• Instructions for the task: Each line from the one holding "Click Logout in the sidebar" to the last line below must be restated word for word, and no picture may be included.

• • • •

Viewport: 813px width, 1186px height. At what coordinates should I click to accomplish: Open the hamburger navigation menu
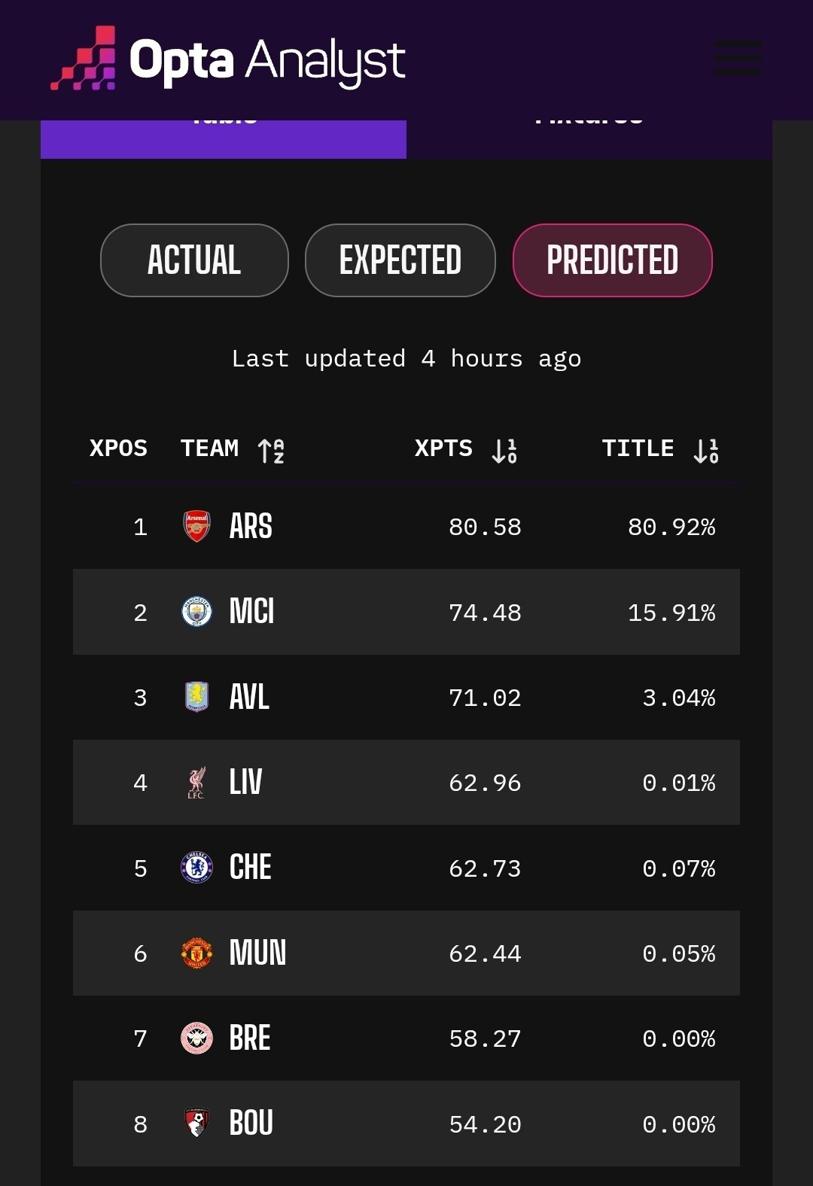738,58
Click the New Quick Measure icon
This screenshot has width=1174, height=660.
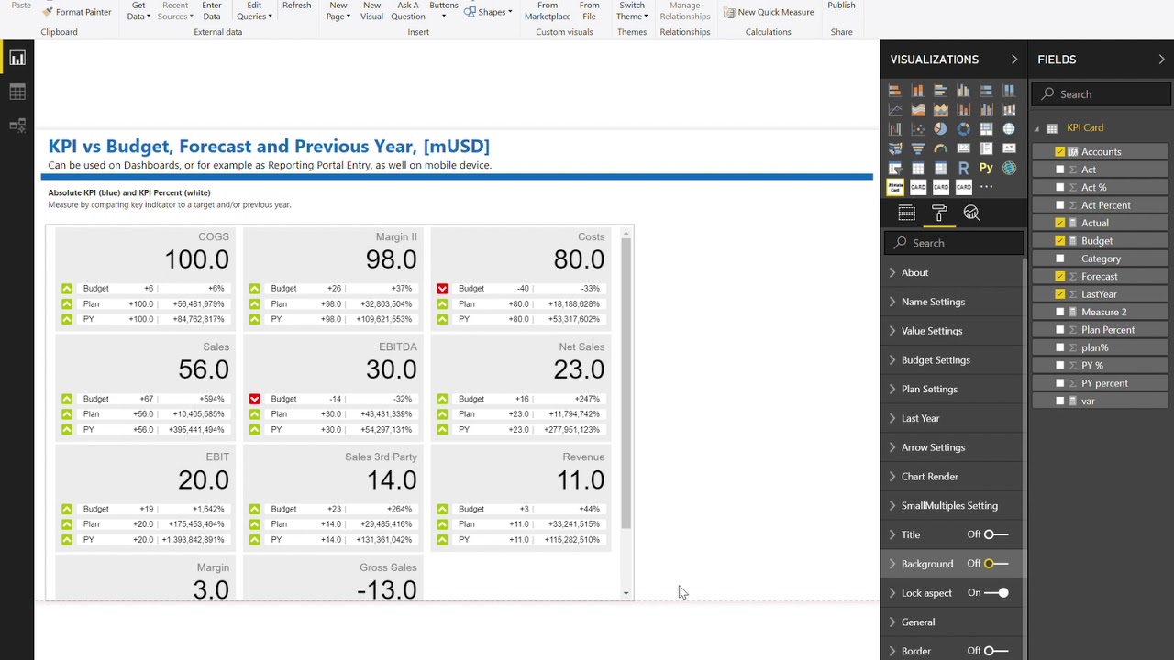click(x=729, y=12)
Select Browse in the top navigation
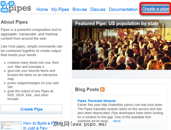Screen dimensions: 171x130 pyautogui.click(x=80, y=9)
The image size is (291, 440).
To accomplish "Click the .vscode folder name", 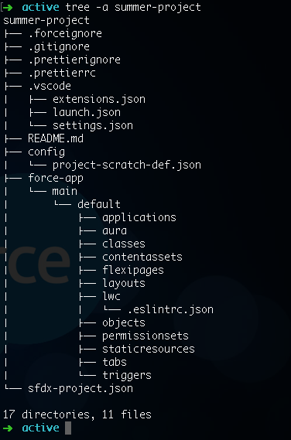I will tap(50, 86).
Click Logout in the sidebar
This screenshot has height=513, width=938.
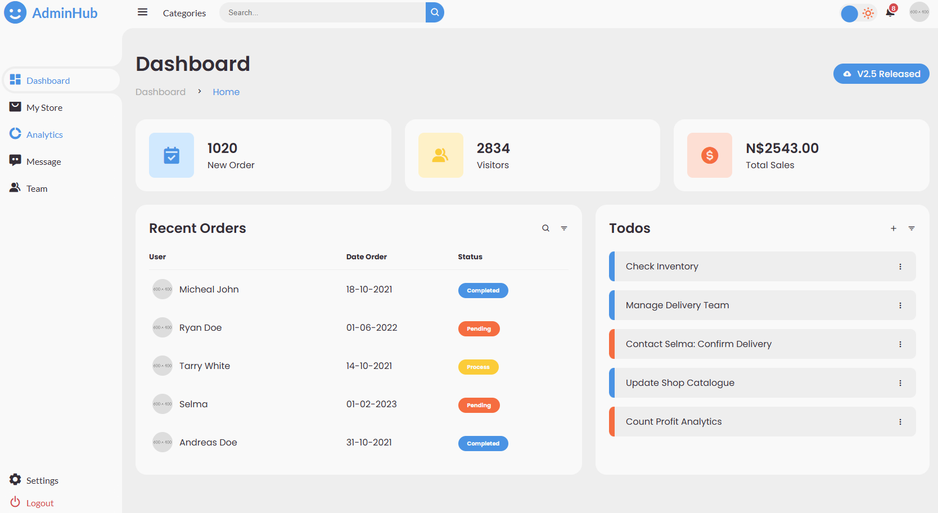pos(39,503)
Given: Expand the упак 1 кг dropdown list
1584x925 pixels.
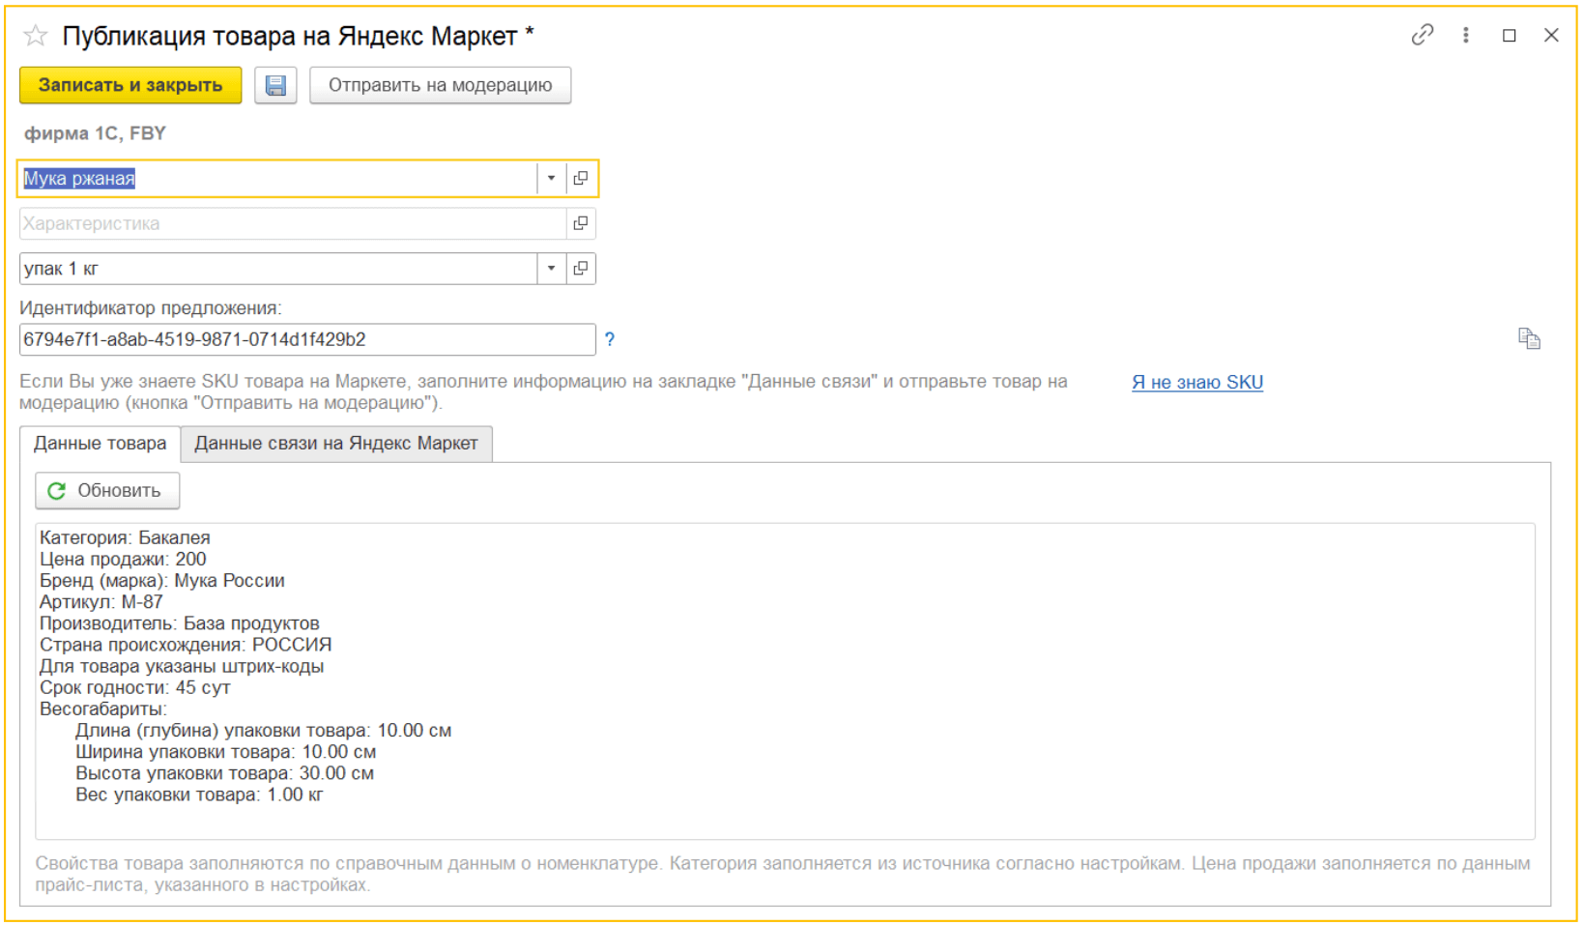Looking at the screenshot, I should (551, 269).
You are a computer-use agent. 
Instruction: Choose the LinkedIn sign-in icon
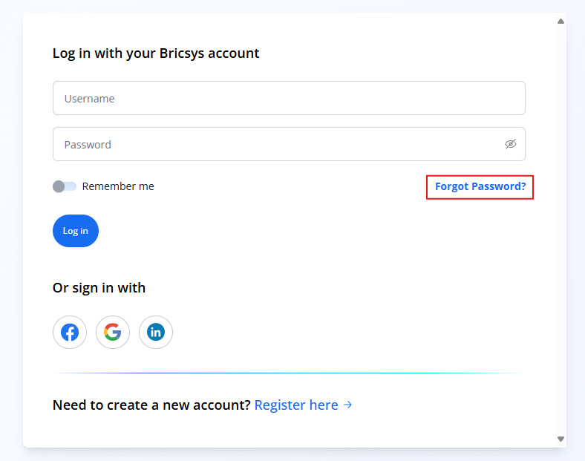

• • • •

• Response box:
Click Logout in the sidebar
This screenshot has height=513, width=938.
pos(39,503)
Given: Expand the упак 1 кг dropdown list
1584x925 pixels.
Looking at the screenshot, I should (551, 269).
You are a computer-use agent. 
Instruction: Choose the LinkedIn sign-in icon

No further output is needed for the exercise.